The plan to put an Indian into space, on its own, for the first time by 2022 will create as many as 15,000 jobs, Indian Space Research Organisation (ISRO) Chairman K. Sivan said on Wednesday.
“We estimate that the human space mission will generate about 15,000 jobs over the next few years,” Sivan told IANS here.
The ISRO wants to take up the manned spaceflight in collaboration with multiple state-run scientific institutions, academia, industry and start-ups.
The space agency aims to take Indian astronauts into space to a height of 350-400 km above the earth and orbit around the planet for at least a week by 2022. The astronauts will also be conducting experiments in space, details of which are yet to be decided by ISRO.
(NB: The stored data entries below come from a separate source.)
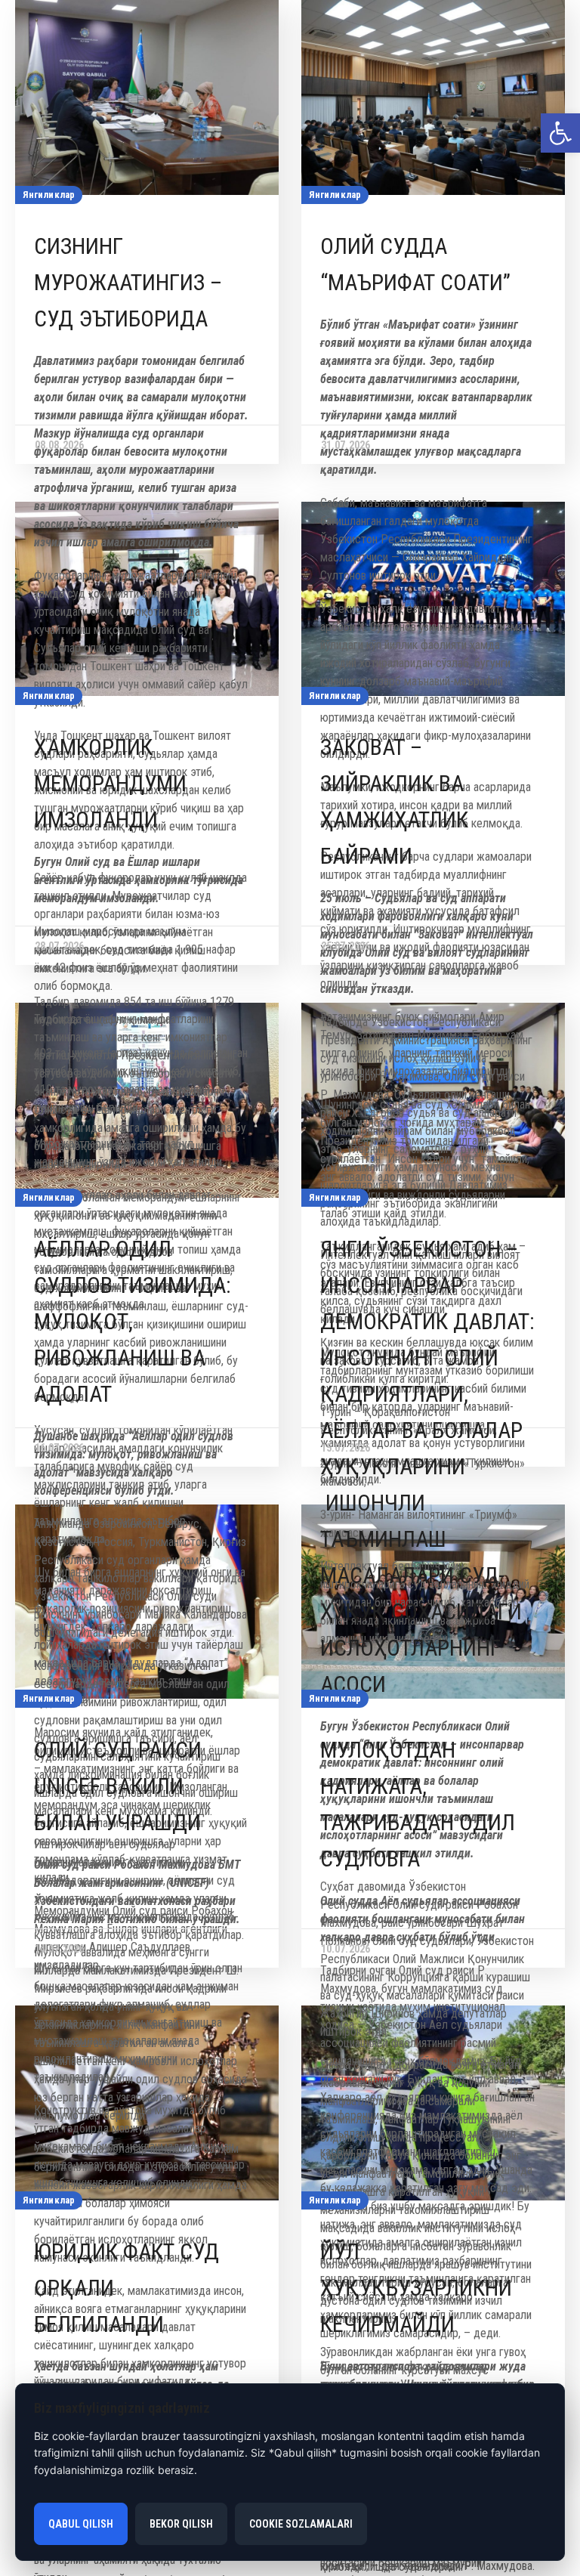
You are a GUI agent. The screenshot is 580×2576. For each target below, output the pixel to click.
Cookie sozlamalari (301, 2524)
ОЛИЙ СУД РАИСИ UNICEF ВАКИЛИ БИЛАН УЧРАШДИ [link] (118, 1785)
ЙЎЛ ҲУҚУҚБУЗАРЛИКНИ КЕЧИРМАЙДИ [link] (416, 2287)
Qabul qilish (80, 2524)
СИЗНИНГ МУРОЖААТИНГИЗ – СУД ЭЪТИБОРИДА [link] (128, 282)
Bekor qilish (181, 2524)
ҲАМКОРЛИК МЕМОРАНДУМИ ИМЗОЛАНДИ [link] (110, 783)
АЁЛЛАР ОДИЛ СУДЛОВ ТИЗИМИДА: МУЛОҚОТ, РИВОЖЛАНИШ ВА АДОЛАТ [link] (132, 1321)
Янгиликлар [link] (49, 194)
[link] (560, 133)
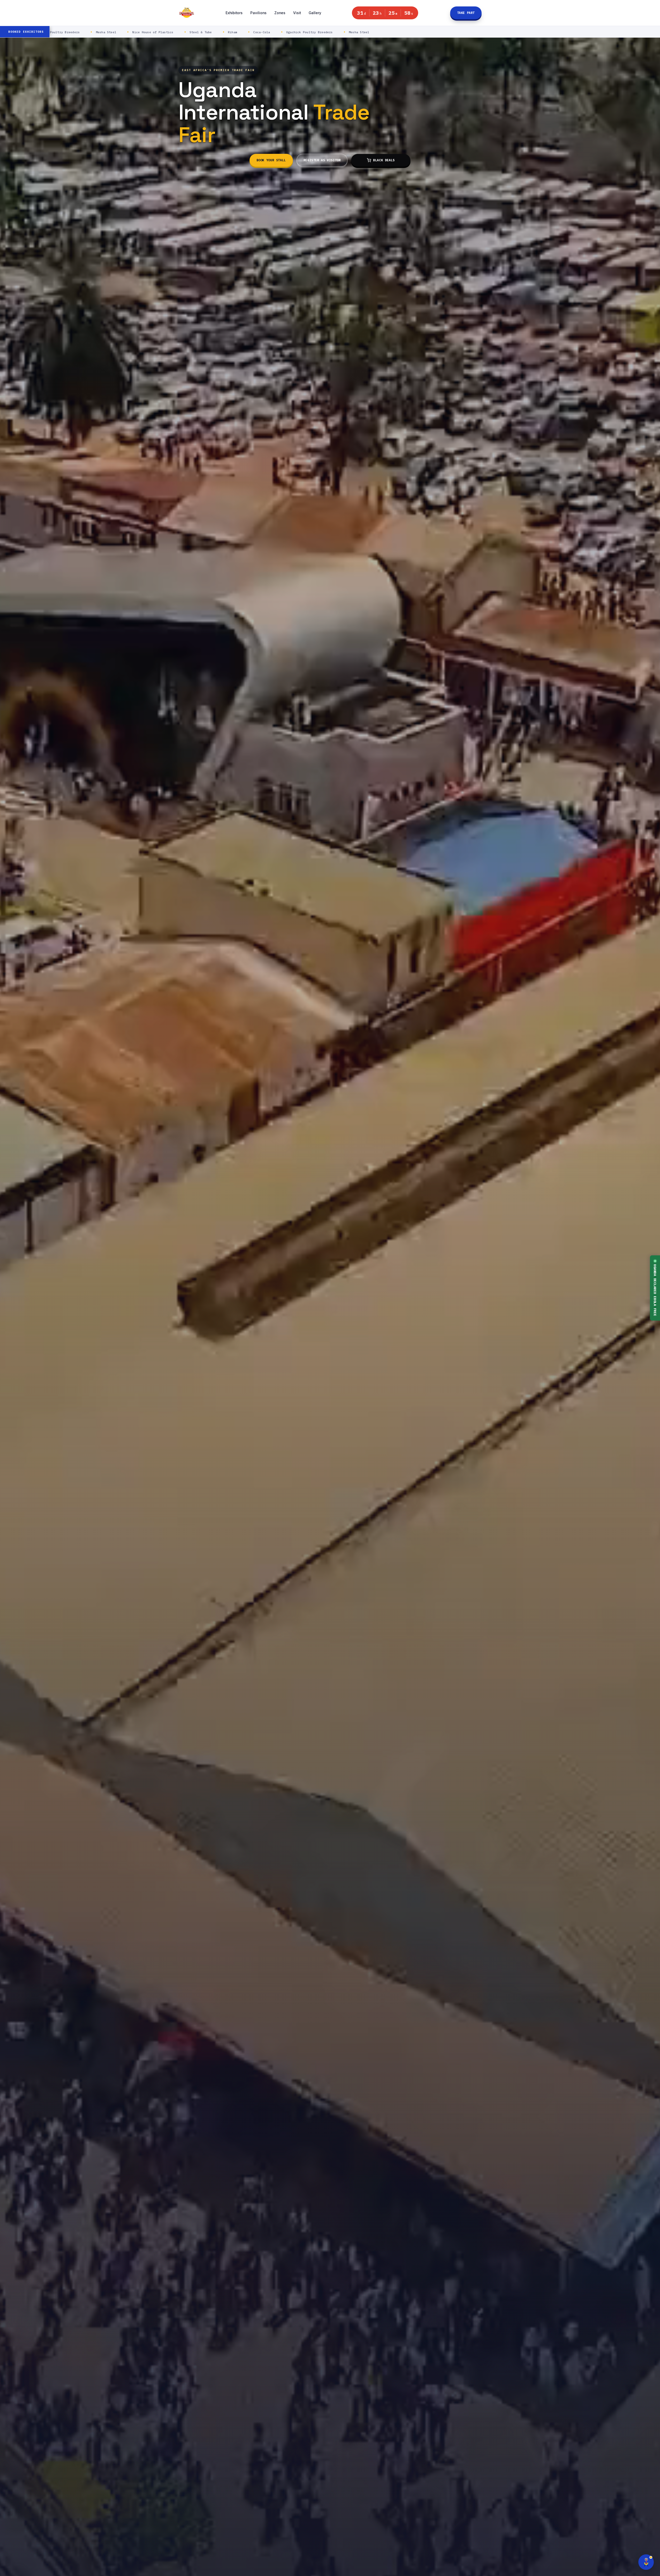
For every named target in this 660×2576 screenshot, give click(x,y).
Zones (279, 13)
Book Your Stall (271, 160)
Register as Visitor (322, 160)
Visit (297, 13)
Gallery (315, 13)
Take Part (466, 13)
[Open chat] (646, 2562)
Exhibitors (234, 13)
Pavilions (258, 13)
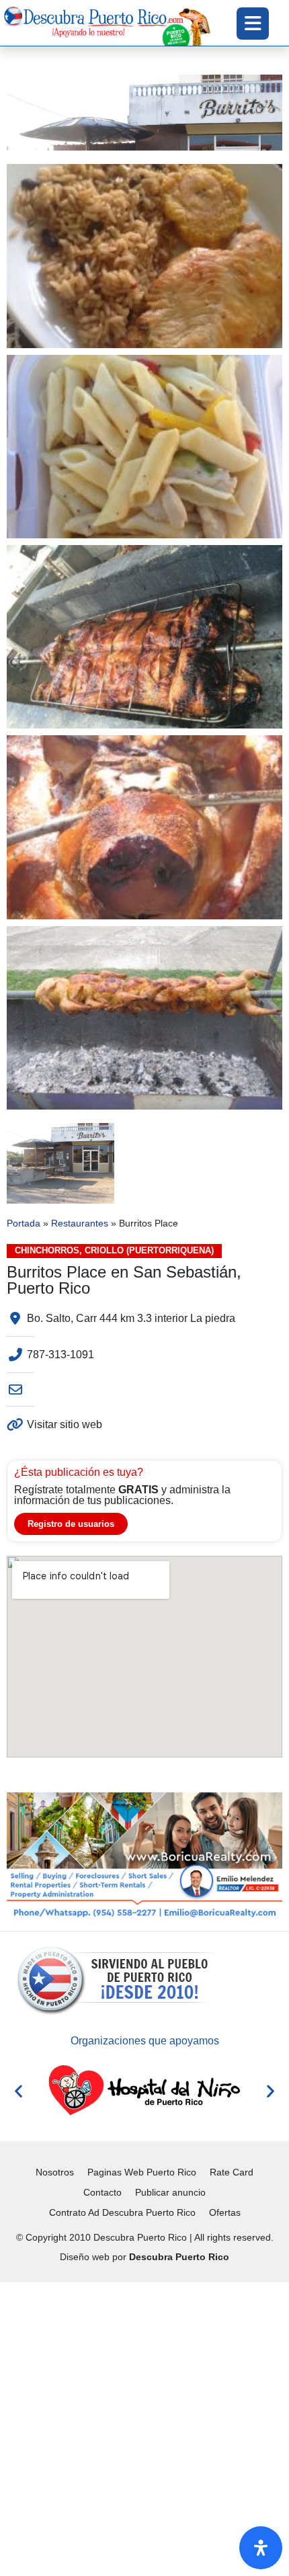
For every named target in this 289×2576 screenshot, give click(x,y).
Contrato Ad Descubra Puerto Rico (122, 2212)
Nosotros (55, 2172)
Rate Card (231, 2172)
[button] (18, 2090)
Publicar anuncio (170, 2192)
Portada (23, 1223)
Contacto (102, 2192)
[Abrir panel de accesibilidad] (260, 2547)
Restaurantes (79, 1223)
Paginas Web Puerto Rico (141, 2172)
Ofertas (225, 2212)
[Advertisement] (144, 2426)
“The human spaceflight will be a national project and not just ISRO’s, as we will be collaborating with several institutions, academia and the industry,” Sivan told reporters here.
Rakesh Sharma, a former Indian Air Force pilot, is the only Indian citizen to travel into space so far. He was part of the crew on Soyuz T-11 launched on April 2, 1984 from the Baikonur Cosmodrome in Kazakh Soviet Socialist Republic, a part of the then Soviet Union.
The ISRO will be working with the Institute of Aerospace Medicine in Bengaluru for training the crew and the Indian Air Force, which will select the crew, as well as with the private sector, which will be involved in research and development, Sivan said.
The ISRO Chairman addressed the press conference in this tech hub hours after Prime Minister Narendra Modi announced in his Independence Day address in New Delhi the country’s plan to put an Indian into space by 2022 on its own.
Admitting that the space agency was “surprised” by the Prime Minister’s human space mission announcement, Sivan said the technological preparations for the project were on track since 2004.
“The announcement came to us as a surprise. We were not expecting it,” Sivan said, adding that ISRO, however, has been developing several critical technologies required for the mission like the crew module and the crew escape system.
“It is not an unrealistic schedule. We are confident of achieving it even before 2022,” Sivan said.
The opportunity of exploring space will enhance the country’s science and technological capabilities, while inspiring the youth, he added.
India’s attempt to reach space by 2022 is about six decades after a Russian cosmonaut Yuri Gagarin became the first human to journey into outer space and orbit the earth in 1961.
The US, Russia and China are the only three nations to have launched manned space flights.
The ISRO is yet to finalise the exact timeline of tests before a manned mission can take off, as it plans to have two unmanned test flights onboard a Geosynchronous Satellite Launch Vehicle (GSLV) Mk 3.
In the run-up to the first manned mission, said to be the largest project undertaken by the Indian space agency, the ISRO will conduct the next unmanned test flight by 2020.
“There will be two unmanned flights before the manned mission, for which the astronaut suit is also being developed,” said Sivan.
The ambitious human space mission is expected to cost about Rs 10,000 crore, in addition to the already spent Rs 300-crore in developing the technologies for the mission, like the crew module.